• Aim of the exercise
If a line in the records below holds the word "each", copy it.
═════ Dataset ═════
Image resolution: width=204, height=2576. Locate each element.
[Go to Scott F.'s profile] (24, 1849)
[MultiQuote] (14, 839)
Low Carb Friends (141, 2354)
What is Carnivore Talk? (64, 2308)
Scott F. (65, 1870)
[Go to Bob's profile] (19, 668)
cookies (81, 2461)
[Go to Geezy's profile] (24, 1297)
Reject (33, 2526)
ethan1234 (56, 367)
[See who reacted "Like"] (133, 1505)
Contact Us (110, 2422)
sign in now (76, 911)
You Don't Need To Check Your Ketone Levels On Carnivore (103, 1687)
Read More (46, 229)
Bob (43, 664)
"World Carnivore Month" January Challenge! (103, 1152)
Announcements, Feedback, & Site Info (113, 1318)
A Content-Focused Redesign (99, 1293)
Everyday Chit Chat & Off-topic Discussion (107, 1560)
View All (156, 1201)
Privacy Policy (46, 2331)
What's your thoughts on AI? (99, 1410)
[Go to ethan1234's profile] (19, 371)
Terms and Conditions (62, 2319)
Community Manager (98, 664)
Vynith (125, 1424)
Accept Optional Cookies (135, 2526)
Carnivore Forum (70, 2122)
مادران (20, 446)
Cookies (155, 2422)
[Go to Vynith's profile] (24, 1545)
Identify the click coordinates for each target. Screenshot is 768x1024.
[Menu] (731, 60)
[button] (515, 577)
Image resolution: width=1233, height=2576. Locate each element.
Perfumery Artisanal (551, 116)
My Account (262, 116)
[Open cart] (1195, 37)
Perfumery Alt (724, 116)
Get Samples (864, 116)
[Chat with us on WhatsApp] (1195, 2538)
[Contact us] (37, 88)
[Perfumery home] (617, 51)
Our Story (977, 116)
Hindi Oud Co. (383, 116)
═════
• Written answer
Image resolution: width=204, height=2576. Locate each element.
Identify the click coordinates for each target. Screenshot is 768x1024.
Image resolution: width=1233, height=2576. Locate each element.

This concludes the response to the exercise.